* [TASK DETAILS]: Please continue the jury instructions on accidental death and typhoid fever, beginning after their final sentence.

Some things have been said, gentlemen, in regard to some of the witnesses in this case, some of the physicians, that they had never seen a case like this, or had never seen an autopsy in a case of typhoid fever; that what information they had was from the books. We all know, gentlemen, that experience is a good teacher, though old President Lord, at Dartmouth, used to say she was sometimes rather hard; but a great deal of the information that a physician gets he must necessarily get from his books, and because he gets his information from books he is not therefore to be cast out and laid aside; but you are to weigh him as you would any other man, with the knowledge, experience, and information that he has. You would give to the man who had seen a great many cases more credit than you would to one who had not seen them. By way of illustration: I can remember very well where in a case of smallpox in a family, two parties died and were buried, and only until the third person was attacked, and another physician was called, was the disease ascertained, the symptoms are so varied and uncertain. So these physicians say that in the first two or three weeks the symptoms of some diseases do not manifest themselves, so they are able to say certainly what the disease is. That may be called the infirmity of human nature, the uncertainty of a professional man, who cannot see what does not show itself. He may judge or guess. Some symptoms are common to various diseases, but you will judge, on the whole, gentlemen, on the description given you by all the physicians, whether this was a case of accident occasioning death directly, or whether it was a case of accident where another disease supervened, and was in part or wholly the cause of death. As I said before, if you should find that typhoid fever supervening was wholly or in part the cause of death, you must find for the defendant; but if, on the other hand, gentlemen, you are satisfied that death resulted directly from this accident, you should find for the plaintiff, because it was undertaken by the defendant that in the case of death resulting entirely from accident, no other cause supervening or aiding, they would pay three thousand dollars; and, if it did so happen, this plaintiff in interest is entitled to have that sum at your hands.

* [SOURCE DATA]:

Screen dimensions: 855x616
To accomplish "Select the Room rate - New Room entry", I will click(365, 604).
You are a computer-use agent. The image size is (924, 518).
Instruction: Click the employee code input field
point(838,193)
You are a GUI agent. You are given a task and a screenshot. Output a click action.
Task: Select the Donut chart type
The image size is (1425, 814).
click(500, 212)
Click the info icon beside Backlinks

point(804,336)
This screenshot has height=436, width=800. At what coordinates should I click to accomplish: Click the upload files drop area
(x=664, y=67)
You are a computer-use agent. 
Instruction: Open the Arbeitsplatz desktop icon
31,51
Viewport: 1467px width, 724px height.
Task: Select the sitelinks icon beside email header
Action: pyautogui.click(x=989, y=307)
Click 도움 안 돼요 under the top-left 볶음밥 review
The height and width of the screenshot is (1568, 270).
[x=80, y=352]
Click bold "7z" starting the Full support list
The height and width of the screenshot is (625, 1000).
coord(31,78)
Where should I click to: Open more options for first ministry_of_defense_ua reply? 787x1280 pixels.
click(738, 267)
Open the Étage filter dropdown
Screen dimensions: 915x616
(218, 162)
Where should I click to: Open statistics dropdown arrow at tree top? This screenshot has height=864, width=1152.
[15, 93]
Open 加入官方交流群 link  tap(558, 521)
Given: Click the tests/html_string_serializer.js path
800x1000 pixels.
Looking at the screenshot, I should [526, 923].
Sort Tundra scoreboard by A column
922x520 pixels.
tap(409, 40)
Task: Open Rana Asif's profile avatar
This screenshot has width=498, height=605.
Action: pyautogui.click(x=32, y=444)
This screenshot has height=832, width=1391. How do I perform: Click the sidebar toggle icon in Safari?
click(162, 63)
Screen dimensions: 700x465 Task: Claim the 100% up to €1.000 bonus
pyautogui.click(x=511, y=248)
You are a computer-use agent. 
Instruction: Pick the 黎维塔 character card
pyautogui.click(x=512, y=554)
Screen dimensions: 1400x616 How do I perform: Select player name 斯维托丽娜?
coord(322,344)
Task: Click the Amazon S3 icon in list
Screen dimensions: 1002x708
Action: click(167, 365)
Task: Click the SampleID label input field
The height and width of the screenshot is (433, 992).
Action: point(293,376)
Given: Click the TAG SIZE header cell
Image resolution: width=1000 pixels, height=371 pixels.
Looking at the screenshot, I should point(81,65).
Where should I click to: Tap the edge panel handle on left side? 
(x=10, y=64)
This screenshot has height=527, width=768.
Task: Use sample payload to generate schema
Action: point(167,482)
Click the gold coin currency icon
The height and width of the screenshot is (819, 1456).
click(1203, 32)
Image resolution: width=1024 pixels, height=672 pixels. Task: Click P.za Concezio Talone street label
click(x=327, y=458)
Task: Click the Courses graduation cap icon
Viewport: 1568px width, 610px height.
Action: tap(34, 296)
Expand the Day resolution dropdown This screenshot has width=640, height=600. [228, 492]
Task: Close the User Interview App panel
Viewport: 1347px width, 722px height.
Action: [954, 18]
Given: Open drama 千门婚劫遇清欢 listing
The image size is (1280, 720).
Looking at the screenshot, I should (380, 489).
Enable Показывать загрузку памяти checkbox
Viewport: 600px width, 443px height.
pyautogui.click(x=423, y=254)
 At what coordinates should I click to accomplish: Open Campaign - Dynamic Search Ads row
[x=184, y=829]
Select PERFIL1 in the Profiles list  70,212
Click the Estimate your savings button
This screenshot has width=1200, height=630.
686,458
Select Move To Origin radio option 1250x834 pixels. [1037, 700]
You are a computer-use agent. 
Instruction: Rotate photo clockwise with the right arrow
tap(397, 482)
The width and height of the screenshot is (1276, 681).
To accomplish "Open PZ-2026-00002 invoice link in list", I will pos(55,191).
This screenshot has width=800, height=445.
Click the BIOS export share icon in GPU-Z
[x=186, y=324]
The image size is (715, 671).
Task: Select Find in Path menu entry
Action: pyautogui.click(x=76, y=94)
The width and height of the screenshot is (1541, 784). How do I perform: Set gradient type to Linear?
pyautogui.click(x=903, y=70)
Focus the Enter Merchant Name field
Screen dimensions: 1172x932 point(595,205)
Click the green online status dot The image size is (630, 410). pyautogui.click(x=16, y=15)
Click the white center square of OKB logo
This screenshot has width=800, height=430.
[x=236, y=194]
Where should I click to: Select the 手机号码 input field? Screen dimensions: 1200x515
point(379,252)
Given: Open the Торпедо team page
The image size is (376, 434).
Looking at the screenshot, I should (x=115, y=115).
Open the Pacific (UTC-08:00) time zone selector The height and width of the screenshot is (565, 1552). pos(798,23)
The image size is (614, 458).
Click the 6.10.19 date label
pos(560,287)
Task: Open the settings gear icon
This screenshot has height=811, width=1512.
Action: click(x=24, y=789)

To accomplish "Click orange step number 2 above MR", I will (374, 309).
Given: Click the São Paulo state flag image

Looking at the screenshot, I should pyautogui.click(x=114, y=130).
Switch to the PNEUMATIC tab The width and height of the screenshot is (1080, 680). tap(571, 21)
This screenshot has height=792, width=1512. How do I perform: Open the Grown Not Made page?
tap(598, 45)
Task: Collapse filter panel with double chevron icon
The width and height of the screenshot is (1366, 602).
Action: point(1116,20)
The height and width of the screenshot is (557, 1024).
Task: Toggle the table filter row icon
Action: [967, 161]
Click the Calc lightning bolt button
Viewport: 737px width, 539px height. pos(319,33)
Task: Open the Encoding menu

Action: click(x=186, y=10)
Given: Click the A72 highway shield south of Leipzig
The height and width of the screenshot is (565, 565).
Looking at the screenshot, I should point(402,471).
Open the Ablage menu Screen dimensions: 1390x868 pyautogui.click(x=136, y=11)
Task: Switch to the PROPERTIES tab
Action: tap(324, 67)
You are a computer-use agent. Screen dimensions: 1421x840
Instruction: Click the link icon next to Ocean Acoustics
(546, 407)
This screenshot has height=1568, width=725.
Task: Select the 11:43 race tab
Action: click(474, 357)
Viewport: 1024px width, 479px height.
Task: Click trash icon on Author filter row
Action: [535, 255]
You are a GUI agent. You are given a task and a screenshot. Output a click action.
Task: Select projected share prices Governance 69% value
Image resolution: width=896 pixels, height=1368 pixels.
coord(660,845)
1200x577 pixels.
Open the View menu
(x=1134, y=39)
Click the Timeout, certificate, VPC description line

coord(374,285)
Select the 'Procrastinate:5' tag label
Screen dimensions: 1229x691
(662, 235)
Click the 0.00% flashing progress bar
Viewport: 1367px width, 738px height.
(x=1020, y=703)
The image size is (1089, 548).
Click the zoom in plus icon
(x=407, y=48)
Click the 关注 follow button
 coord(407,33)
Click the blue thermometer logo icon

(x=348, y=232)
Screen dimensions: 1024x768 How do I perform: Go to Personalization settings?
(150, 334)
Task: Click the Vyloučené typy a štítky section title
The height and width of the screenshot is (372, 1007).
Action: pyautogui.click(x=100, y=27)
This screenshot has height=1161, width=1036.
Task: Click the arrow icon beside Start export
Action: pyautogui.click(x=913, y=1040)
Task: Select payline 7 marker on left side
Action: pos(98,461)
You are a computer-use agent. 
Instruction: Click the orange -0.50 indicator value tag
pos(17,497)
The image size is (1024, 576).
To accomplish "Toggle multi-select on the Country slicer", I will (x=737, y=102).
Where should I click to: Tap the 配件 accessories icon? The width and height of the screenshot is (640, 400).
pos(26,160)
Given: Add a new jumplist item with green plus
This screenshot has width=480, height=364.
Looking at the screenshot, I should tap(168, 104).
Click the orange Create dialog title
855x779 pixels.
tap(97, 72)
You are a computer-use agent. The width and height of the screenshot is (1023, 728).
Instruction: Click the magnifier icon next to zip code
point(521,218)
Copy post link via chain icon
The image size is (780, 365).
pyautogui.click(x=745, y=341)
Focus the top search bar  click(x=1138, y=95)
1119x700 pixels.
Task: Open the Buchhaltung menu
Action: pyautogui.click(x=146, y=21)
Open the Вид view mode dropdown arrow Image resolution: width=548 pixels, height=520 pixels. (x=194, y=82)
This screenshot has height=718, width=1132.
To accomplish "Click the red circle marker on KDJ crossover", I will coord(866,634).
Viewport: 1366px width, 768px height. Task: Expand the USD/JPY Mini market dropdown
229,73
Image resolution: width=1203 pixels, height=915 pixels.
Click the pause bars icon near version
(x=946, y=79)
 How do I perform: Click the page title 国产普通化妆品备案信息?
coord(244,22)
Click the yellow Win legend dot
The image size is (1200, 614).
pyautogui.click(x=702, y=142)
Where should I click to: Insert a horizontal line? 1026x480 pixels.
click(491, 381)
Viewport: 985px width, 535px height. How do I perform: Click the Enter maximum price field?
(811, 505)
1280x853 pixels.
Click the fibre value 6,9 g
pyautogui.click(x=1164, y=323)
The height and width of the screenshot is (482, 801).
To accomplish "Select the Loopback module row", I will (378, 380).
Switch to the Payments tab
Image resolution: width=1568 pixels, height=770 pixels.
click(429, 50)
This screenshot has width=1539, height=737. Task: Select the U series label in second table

* [THE ANSWER]:
If you should come to the conclusion, gentlemen, that the plaintiff is entitled to recover, he would be entitled to recover the sum of three-thousand dollars and interest from the day that the provision in the policy provides, within ninety days after proof thereof. Ninety days from the second of September would be the time interest should be cast, some time in December the interest would begin to run. If then, gentlemen, on the whole case you should find that the plaintiff, upon the points I have suggested to you, is entitled to recover, you will take the sum of three thousand dollars, and cast the interest upon it from ninety days after the second of September, 1875. It would be some time in December.

That, I think, gentlemen, is all that is necessary that I should say to you in regard to this case.

One suggestion, perhaps, I ought to make to you, gentlemen, and that is, you cannot adopt a theory without proof. You would not be justified to find that this party died by accident or died by fever, unless you are satisfied, upon the proof, that there was fever; neither would you be justified in finding that he died from a shock to the spine or brain, unless there was proof.

The jury found a verdict for the defendant company.